Segment Open

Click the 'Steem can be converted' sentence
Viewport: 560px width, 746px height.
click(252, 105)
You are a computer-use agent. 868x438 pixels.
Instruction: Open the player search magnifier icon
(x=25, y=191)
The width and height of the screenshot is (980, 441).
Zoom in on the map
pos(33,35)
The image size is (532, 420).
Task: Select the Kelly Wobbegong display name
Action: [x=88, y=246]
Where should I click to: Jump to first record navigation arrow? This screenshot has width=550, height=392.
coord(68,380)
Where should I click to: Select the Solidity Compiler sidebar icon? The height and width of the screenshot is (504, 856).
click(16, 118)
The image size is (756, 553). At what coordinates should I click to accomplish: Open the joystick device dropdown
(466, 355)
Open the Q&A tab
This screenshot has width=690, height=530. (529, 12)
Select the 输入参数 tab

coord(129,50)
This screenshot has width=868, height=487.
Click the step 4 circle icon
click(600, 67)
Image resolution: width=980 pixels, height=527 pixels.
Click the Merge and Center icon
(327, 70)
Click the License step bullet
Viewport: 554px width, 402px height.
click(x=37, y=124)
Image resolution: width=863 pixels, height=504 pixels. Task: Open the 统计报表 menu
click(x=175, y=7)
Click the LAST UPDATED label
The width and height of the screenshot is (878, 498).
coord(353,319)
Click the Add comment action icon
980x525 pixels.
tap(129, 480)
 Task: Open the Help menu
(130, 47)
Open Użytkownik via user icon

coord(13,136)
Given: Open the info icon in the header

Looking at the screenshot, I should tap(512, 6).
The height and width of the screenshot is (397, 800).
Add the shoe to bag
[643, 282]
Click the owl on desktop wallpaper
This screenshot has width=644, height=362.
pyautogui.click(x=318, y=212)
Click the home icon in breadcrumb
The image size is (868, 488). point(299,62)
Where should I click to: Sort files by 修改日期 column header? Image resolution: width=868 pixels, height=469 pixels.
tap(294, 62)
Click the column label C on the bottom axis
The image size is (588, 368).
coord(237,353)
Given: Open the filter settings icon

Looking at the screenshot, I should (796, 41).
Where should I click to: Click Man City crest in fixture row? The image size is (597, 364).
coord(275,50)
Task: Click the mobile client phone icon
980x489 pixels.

Segment Closed

▶ [Task prompt] Give an exact reproduction of the lines from the one with "Where should I click to: Sort" to the final line of the entries, including both.

▶ [Exercise answer]
Where should I click to: Sort files by 修改日期 column header? Image resolution: width=868 pixels, height=469 pixels.
tap(294, 62)
Click the column label C on the bottom axis
The image size is (588, 368).
coord(237,353)
Given: Open the filter settings icon

Looking at the screenshot, I should (796, 41).
Where should I click to: Click Man City crest in fixture row? The image size is (597, 364).
coord(275,50)
Task: Click the mobile client phone icon
980x489 pixels.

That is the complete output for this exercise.